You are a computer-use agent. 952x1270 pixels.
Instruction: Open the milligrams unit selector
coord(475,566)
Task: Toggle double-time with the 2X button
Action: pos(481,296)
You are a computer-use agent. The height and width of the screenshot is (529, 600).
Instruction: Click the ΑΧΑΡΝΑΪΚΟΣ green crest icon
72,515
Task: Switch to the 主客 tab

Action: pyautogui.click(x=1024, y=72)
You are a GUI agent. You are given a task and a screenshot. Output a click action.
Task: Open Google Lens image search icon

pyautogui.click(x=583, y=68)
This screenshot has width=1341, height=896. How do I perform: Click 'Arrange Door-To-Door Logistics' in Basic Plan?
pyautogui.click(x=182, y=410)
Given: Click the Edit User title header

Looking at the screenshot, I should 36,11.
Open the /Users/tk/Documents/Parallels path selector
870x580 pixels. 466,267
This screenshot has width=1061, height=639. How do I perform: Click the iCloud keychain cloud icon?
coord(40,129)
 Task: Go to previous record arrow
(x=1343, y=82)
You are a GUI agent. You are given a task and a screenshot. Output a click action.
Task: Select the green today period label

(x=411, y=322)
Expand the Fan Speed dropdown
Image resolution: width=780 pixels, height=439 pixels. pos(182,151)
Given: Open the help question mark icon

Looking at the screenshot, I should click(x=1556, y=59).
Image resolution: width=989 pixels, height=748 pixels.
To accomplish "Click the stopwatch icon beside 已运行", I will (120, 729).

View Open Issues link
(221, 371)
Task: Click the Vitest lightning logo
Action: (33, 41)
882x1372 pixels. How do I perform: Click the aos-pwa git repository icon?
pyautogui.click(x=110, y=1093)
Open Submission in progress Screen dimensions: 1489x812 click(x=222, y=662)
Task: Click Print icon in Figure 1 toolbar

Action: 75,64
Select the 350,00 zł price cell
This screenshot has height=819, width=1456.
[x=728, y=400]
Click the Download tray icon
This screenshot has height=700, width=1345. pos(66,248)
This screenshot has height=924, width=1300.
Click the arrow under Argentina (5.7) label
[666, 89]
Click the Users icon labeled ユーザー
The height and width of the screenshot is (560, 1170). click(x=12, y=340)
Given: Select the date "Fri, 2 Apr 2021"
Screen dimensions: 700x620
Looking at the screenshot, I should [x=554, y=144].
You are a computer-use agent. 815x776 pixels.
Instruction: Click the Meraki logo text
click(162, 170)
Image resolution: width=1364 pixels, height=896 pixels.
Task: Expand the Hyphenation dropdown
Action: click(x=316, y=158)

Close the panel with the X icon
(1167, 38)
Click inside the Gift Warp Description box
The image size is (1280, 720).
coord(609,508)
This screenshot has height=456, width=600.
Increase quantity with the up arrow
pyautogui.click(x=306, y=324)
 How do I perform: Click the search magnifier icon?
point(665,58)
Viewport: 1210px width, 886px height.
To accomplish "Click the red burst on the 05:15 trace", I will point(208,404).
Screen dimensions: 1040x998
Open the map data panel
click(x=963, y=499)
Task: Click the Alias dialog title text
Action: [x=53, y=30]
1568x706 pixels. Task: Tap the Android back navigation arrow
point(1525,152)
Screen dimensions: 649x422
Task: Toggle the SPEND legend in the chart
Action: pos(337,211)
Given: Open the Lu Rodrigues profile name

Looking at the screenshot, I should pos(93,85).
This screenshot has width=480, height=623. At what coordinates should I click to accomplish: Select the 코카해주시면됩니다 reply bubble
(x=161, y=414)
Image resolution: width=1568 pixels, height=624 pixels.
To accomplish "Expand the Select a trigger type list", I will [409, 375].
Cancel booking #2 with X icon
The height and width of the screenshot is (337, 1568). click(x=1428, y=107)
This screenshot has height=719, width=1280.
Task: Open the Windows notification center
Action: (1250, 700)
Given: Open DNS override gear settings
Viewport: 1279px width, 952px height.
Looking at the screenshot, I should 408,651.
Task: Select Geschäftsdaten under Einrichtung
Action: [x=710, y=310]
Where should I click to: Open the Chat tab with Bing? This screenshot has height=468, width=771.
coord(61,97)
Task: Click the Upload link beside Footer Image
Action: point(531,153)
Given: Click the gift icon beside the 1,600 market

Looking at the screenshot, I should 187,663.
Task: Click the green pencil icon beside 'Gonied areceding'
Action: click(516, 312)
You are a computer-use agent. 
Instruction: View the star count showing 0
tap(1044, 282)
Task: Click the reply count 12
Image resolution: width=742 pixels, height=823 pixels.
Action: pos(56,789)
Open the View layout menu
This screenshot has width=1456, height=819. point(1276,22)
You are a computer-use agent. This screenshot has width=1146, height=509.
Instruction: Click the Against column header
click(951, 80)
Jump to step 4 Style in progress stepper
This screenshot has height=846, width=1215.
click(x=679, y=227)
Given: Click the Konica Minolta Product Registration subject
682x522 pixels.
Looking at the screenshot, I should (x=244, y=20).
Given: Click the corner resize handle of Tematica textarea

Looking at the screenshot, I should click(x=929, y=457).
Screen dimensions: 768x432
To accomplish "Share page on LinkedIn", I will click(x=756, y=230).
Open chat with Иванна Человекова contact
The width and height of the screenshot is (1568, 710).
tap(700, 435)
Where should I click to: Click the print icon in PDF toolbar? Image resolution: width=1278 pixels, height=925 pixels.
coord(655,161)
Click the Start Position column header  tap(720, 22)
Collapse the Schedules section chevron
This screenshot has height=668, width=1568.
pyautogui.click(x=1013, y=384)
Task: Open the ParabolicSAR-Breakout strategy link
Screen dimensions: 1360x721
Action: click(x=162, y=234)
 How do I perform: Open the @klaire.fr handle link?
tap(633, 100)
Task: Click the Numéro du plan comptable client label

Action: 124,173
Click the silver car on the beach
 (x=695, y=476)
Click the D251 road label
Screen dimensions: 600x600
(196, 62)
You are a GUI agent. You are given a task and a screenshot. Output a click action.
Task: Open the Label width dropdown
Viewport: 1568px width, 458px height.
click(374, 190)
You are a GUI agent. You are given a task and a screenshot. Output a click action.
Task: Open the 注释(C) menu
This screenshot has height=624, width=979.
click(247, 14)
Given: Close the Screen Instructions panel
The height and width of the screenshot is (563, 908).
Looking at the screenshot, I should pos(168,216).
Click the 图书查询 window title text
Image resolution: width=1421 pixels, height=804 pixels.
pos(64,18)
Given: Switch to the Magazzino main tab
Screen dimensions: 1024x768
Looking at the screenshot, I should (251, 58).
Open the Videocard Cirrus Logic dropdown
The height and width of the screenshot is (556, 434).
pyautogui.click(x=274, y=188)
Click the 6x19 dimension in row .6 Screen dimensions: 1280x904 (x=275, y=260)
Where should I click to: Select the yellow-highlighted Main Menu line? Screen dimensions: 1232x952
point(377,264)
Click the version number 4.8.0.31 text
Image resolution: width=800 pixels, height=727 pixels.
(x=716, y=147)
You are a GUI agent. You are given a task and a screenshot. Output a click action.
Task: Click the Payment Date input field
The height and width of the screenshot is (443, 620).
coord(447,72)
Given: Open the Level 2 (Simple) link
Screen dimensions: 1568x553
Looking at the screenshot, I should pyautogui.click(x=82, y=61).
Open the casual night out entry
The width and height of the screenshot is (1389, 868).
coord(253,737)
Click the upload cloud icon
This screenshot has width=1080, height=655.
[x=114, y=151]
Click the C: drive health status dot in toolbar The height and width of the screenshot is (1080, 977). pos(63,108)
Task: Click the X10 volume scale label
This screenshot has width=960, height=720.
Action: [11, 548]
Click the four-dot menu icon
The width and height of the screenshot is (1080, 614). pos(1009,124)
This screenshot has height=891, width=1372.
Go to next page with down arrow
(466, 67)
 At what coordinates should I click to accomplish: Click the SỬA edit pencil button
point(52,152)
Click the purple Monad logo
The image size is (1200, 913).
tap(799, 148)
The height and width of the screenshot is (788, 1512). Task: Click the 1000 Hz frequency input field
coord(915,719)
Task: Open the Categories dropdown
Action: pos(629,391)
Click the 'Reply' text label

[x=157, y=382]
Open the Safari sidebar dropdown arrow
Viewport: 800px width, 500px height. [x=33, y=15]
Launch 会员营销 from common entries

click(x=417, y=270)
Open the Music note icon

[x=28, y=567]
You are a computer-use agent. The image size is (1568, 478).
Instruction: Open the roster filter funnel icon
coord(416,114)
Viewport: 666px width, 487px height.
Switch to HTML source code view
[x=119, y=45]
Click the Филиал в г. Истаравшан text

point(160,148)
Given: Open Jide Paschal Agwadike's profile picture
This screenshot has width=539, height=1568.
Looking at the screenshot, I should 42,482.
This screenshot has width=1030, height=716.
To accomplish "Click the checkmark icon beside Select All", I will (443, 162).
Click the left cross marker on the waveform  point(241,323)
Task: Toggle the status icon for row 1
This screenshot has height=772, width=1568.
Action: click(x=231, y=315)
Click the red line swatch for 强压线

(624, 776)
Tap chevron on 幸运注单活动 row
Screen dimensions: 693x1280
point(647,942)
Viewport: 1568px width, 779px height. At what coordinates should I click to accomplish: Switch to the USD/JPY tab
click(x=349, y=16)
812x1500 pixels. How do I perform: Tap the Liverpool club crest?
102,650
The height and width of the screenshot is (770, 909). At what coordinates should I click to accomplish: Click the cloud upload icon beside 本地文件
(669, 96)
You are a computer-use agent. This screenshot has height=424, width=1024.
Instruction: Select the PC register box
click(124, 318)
_ _ _ _ _
» EXERCISE INSTRUCTIONS: From the records above, give again exactly the lines running from the line with "Click the Download tray icon" to the line with "Viewport: 1210px width, 886px height.", inclusive.

» TASK RESULT:
Click the Download tray icon
This screenshot has height=700, width=1345. pos(66,248)
This screenshot has height=924, width=1300.
Click the arrow under Argentina (5.7) label
[666, 89]
Click the Users icon labeled ユーザー
The height and width of the screenshot is (560, 1170). click(x=12, y=340)
Given: Select the date "Fri, 2 Apr 2021"
Screen dimensions: 700x620
Looking at the screenshot, I should [x=554, y=144].
You are a computer-use agent. 815x776 pixels.
Instruction: Click the Meraki logo text
click(162, 170)
Image resolution: width=1364 pixels, height=896 pixels.
Task: Expand the Hyphenation dropdown
Action: click(x=316, y=158)

Close the panel with the X icon
(1167, 38)
Click inside the Gift Warp Description box
The image size is (1280, 720).
coord(609,508)
This screenshot has height=456, width=600.
Increase quantity with the up arrow
pyautogui.click(x=306, y=324)
 How do I perform: Click the search magnifier icon?
point(665,58)
Viewport: 1210px width, 886px height.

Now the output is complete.